- **Passage shown**
____

A new cyber infrastructure developed by scientists enables real-time acoustic recording and automatic species identification in remote locations of the world, offering anyone in the world quick and easy access of not only what creatures inhabit a given area, but how many of them there are - a key to measuring nature's response to on-going climate change and human invasion.
Called the Automated Remote Biodiversity Monitoring Network (ARBIMON), the system includes solar powered stations that send one-minute recordings every 10 minutes to a base station where the recordings are processed and uploaded to a website. In addition to a module for viewing, listening and annotating recordings, the site includes a species identification interface to help users create machine learning algorithms to automate species identification.
Led by Mitchell Aide and Carlos Corrado-Bravo of the University of Puerto Rico, the hardware utilizes cheap and easily obtained components, such as iPods and car batteries. In doing so, the system offers easier, more extensive and far cheaper monitoring of species.

____

- **Supplied data**
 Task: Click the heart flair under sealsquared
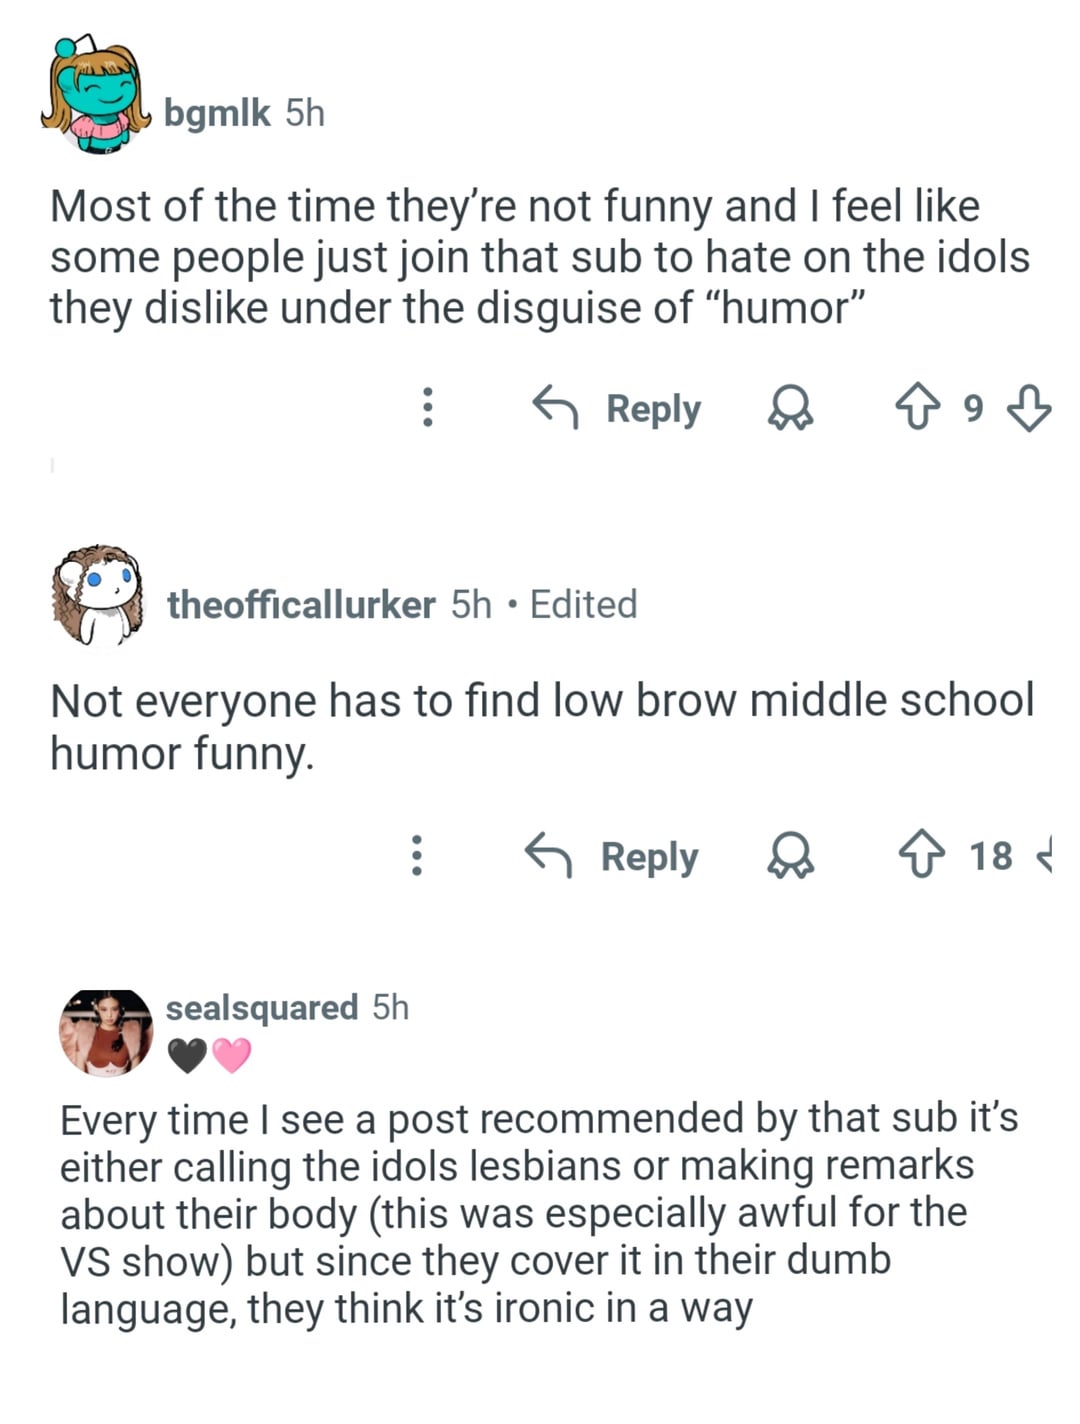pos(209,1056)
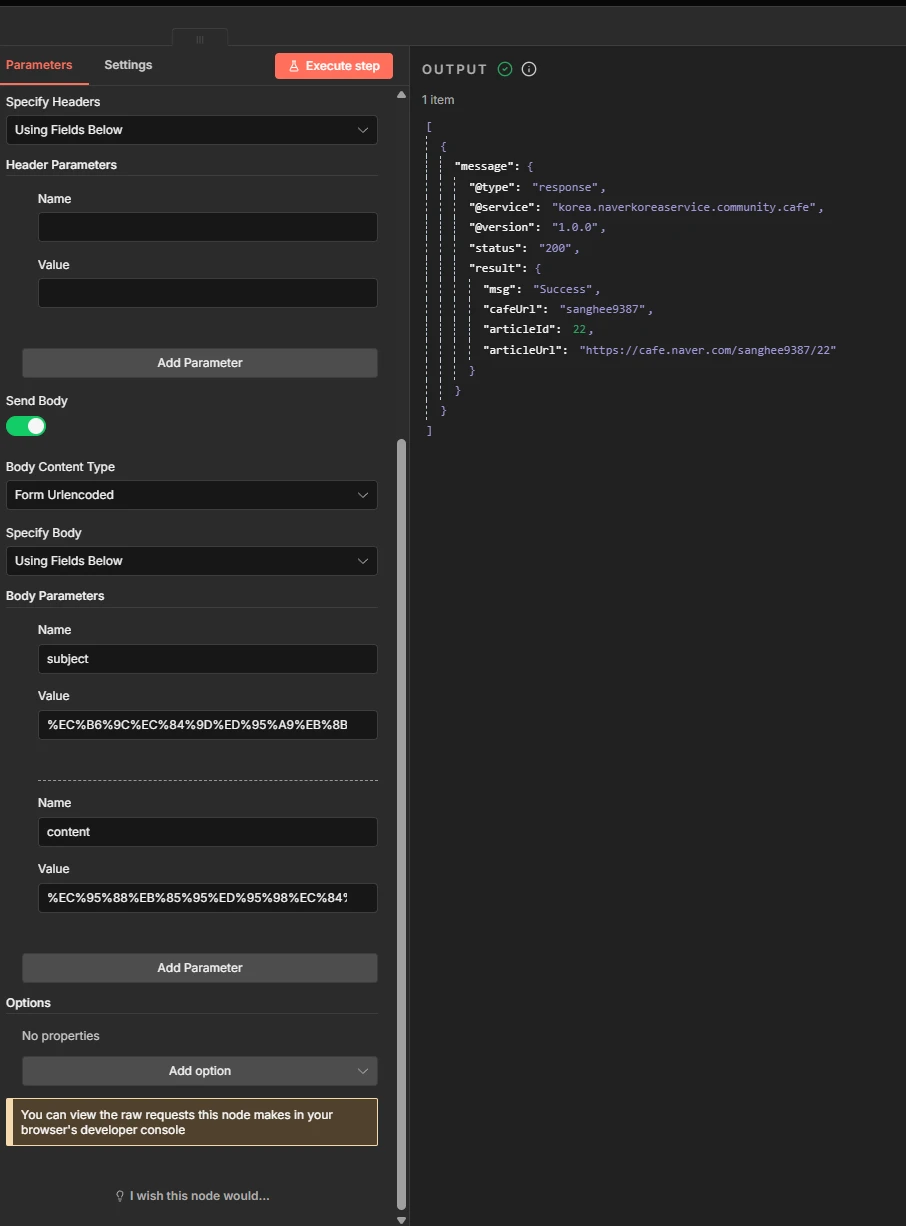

____

- **Work required**
Translate this sentence from the passage on the ARBIMON monitoring network into Spanish: "In doing so, the system offers easier, more extensive and far cheaper monitoring of species." The lines above come from a different source than the passage about ARBIMON.

- **Solved exercise**
Al hacerlo, el sistema ofrece un monitoreo de especies más fácil, más extenso y mucho más barato.